- Total Samples: 509236
- Start date: 1/25/2008, End Date: 11/22/2016.
- Features: time_created, date_created, up_votes, down_votes, title, over_18, author, category
- Total number of articles published each year
- Total number of articles published monthly
- Total number of authors published monthly
- pandas: Used for data manipulation and analysis
- NumPy: Used for handling multi-dimensional arrays and matrices
- nltk: Used for Natural Language preprocessing
- fastText: Used for learning word embeddings and text classification which is created by Facebook's AI
- faiss: Used for efficient similarity search and clustering of vector
- Removed stopwords and performed stemming on titles using nltk library
- Appened time_created, date_created, author, processed titles in order to increase the similarity between articles published in and around the same date and same author
- Trained a fastText with the preprocessed text with embedding size of 100, window size of 5, minimum word count of 5 for 25 epochs
- Creates a set of L2 based similarity index table between the embedding of traget keywords or article and embeddings of all other articles created from fastText model
- Based on the search query entered by the user, the most relevant articles are shown. Reranked using date_created ordered by most recent articles to least recent articles NOTE: time_created and up_votes can also be used in reranking. However, it's not implemented as of now.
- Searched through similarity vectors to find the closest embeddings based on the given tiitle embeddings
- Implemented two such recommendation approaches: Global article recommendation and last 30 days recommendation
- This recommends 20 similar articles from all the articles in the database. Reranked using up_votes such that most upvotes shown first.
- This recommends 5 similar articles from the last 30 days based on upvotes. Reranked using up_votes such that most upvotes shown first.

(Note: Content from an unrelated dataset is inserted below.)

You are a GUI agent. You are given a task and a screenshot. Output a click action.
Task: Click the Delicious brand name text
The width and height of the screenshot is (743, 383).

Since there is no ground truth data like user interaction, impressions, likes and dislikes, there is no easy way to generate ground truth and evaluate the model. Hence, it is treated as an unsupervised learning problem. If there was ground truth data we could compare the generated recommendations/ranking and calculate the quality of my approach using metrics like NDCG(Normalized Discounted Cummalative Gain) and/or MAP(Mean Average Precision).